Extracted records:
------------------------------------------------
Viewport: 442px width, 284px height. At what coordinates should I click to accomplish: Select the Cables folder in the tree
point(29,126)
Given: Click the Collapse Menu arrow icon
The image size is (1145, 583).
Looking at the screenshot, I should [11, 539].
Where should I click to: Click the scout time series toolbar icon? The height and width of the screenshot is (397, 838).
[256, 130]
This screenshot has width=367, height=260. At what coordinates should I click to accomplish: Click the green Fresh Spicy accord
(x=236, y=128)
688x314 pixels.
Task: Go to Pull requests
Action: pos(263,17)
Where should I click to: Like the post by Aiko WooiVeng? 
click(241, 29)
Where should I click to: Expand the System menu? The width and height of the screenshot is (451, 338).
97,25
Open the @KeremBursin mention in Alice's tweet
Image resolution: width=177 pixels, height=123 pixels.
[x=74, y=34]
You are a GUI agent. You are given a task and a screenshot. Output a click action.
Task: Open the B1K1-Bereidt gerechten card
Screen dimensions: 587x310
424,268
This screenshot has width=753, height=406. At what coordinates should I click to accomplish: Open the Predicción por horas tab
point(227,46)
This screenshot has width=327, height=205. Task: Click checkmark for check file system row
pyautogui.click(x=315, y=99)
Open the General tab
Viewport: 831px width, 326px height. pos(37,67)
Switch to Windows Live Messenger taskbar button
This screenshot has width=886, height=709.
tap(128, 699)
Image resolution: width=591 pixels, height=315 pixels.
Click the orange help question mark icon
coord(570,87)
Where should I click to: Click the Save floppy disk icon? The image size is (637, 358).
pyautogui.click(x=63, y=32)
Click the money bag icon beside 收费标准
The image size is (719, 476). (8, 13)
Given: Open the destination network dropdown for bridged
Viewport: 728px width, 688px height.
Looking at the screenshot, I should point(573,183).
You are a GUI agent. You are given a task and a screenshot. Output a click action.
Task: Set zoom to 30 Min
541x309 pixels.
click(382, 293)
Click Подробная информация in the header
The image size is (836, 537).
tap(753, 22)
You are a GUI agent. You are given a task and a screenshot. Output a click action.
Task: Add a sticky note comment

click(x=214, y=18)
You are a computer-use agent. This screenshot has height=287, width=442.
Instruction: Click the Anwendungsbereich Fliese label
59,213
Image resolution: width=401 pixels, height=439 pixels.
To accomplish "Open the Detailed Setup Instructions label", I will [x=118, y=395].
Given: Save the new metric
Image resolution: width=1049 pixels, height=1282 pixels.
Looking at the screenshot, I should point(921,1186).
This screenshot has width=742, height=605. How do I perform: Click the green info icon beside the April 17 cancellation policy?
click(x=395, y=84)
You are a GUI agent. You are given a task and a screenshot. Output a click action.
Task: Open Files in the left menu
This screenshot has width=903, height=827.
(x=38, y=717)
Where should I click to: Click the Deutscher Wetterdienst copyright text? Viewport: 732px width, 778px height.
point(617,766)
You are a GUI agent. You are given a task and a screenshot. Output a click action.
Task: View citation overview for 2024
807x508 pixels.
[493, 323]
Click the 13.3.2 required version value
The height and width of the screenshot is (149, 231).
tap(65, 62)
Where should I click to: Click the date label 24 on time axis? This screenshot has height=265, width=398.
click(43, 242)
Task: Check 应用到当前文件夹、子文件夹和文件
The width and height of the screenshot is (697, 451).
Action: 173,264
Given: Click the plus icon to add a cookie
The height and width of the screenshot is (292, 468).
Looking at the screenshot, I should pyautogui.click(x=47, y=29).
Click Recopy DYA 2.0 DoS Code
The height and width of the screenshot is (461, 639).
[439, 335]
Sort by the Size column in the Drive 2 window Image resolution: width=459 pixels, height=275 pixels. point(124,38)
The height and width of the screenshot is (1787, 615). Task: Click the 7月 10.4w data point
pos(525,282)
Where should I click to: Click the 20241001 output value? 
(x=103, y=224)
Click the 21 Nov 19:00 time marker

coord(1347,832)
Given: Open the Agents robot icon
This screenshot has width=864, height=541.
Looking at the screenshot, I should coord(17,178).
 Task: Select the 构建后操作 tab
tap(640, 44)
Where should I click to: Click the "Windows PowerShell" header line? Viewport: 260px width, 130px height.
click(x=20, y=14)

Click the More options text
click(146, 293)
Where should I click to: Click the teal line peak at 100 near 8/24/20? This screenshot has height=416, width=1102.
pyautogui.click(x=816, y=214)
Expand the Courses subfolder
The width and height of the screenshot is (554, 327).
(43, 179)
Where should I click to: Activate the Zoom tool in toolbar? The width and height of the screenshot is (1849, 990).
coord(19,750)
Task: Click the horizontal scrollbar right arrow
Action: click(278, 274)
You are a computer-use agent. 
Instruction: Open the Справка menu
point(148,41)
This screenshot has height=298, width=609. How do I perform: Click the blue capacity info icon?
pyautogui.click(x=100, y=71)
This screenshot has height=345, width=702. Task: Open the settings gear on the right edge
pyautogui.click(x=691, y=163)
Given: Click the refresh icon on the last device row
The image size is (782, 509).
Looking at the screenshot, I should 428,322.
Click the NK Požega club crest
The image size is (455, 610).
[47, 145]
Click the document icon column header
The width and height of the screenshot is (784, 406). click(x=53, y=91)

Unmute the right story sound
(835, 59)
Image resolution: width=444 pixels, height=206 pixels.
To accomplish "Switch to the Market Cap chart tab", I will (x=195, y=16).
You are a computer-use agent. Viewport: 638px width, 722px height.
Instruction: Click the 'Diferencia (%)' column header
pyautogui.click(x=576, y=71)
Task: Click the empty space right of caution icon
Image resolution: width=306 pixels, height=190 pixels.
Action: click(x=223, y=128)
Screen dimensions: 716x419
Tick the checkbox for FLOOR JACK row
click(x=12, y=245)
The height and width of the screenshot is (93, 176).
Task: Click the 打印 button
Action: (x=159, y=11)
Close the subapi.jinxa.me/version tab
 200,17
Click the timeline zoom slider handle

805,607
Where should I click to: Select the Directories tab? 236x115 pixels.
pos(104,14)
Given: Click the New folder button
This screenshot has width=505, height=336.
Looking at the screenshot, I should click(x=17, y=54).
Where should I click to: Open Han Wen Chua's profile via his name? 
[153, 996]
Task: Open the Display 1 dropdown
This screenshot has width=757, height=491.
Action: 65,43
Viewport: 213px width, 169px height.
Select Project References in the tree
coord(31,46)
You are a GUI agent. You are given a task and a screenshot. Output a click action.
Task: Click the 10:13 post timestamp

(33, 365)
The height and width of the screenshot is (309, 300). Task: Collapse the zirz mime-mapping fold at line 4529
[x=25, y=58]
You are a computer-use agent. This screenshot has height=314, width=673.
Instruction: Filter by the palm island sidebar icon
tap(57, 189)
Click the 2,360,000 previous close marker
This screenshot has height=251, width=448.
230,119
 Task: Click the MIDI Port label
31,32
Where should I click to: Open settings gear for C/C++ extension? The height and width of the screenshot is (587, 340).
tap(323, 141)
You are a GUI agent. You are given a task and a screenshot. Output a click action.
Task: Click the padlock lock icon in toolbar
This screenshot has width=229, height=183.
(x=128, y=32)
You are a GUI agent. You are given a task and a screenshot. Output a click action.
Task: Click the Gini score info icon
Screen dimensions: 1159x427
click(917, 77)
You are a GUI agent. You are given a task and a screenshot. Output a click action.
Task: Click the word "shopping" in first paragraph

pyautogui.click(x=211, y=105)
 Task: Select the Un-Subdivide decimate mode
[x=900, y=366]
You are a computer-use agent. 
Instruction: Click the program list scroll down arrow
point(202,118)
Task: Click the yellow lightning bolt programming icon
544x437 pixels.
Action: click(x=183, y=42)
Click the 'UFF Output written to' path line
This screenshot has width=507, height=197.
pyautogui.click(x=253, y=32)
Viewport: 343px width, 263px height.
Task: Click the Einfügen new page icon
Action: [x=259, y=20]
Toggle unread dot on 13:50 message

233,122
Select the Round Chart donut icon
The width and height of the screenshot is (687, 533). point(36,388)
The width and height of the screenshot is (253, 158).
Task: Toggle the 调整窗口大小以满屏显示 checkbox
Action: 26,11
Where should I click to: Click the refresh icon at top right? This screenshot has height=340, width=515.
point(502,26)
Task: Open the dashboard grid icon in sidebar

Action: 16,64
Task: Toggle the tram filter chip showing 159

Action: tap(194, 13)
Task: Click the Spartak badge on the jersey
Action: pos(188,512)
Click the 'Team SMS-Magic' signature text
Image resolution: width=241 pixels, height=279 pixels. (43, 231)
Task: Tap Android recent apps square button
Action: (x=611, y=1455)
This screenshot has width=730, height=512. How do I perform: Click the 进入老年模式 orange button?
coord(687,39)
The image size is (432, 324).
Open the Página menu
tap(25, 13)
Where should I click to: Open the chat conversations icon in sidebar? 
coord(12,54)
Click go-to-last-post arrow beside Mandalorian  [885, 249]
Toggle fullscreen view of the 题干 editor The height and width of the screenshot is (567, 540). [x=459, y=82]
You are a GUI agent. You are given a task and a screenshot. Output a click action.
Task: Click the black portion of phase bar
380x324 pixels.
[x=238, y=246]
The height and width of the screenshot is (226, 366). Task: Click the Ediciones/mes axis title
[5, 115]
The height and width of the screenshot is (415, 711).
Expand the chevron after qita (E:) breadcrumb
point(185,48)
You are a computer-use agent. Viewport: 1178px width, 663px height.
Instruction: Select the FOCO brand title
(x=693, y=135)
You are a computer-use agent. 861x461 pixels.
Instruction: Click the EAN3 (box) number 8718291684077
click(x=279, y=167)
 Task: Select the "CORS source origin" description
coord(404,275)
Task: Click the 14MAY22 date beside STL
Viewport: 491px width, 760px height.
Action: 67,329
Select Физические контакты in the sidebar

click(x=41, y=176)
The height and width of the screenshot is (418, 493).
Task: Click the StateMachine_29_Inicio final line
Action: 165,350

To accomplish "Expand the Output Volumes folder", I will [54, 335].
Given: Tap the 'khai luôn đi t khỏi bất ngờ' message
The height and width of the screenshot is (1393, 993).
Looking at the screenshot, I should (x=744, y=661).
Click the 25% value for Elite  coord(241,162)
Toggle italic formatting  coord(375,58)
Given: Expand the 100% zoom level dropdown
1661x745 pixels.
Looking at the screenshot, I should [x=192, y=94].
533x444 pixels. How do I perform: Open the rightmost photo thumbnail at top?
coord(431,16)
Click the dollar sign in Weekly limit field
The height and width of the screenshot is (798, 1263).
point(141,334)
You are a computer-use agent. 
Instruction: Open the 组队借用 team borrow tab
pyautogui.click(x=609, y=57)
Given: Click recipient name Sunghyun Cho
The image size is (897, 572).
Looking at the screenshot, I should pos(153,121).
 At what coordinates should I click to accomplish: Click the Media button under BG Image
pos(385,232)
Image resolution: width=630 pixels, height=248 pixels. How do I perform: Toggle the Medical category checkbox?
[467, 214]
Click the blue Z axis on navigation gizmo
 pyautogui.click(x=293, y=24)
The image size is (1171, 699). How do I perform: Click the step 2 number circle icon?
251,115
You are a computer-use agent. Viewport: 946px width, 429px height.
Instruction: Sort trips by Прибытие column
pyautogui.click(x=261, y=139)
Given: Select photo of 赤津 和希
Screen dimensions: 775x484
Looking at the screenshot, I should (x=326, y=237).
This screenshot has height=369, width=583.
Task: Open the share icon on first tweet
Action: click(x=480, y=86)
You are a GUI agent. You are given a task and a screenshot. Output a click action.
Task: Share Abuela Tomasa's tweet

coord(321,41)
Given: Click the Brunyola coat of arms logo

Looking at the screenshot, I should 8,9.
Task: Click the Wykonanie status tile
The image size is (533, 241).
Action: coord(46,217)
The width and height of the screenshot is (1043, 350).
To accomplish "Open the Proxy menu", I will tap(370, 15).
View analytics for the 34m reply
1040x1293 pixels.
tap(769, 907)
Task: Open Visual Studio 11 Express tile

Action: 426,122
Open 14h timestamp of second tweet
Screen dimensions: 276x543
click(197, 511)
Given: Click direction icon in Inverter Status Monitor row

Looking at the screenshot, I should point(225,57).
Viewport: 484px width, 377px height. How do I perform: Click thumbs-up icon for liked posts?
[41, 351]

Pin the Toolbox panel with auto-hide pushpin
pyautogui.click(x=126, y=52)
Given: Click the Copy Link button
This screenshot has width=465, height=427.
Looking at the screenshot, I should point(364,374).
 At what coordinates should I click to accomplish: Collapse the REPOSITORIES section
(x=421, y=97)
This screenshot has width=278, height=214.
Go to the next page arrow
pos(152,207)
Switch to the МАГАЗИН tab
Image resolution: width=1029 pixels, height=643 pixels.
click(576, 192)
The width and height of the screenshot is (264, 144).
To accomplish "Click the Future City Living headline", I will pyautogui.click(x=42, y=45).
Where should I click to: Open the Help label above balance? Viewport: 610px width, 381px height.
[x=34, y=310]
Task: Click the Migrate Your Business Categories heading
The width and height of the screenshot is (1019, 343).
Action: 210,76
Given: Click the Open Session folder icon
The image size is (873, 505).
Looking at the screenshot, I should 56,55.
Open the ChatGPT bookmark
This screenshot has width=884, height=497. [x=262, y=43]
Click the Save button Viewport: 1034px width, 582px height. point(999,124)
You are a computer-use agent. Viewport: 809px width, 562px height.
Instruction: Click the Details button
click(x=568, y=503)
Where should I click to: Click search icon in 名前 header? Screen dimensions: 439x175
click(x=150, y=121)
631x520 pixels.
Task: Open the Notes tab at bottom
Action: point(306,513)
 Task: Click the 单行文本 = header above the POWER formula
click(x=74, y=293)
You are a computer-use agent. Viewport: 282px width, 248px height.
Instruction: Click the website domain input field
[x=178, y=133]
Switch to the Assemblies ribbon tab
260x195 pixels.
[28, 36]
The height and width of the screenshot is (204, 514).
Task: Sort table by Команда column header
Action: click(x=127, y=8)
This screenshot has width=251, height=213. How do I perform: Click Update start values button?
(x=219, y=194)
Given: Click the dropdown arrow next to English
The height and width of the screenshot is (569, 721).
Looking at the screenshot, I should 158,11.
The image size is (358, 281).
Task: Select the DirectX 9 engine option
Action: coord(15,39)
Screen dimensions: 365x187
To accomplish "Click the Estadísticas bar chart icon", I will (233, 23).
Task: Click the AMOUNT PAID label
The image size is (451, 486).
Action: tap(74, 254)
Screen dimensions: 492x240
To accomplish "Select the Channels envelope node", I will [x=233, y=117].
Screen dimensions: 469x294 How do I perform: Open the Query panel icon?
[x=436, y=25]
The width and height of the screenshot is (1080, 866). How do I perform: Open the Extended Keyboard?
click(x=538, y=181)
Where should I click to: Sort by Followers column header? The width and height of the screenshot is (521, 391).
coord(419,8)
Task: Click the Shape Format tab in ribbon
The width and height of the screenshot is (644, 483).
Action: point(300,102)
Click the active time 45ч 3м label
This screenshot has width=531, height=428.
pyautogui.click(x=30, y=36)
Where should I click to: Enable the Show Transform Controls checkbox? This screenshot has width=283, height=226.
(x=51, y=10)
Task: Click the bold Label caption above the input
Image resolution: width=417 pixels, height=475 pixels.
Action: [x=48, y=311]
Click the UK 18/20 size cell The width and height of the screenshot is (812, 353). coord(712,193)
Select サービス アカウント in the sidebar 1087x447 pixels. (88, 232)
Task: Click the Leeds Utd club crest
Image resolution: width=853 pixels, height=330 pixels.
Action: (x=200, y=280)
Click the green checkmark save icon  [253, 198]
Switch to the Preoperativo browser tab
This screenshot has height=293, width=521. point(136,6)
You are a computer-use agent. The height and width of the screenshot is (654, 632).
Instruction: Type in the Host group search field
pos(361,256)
------------------------------------------------
» What to work on
Each line of the entries that contains "last" counts once; state the total as a bare number.

» Answer to this exercise
2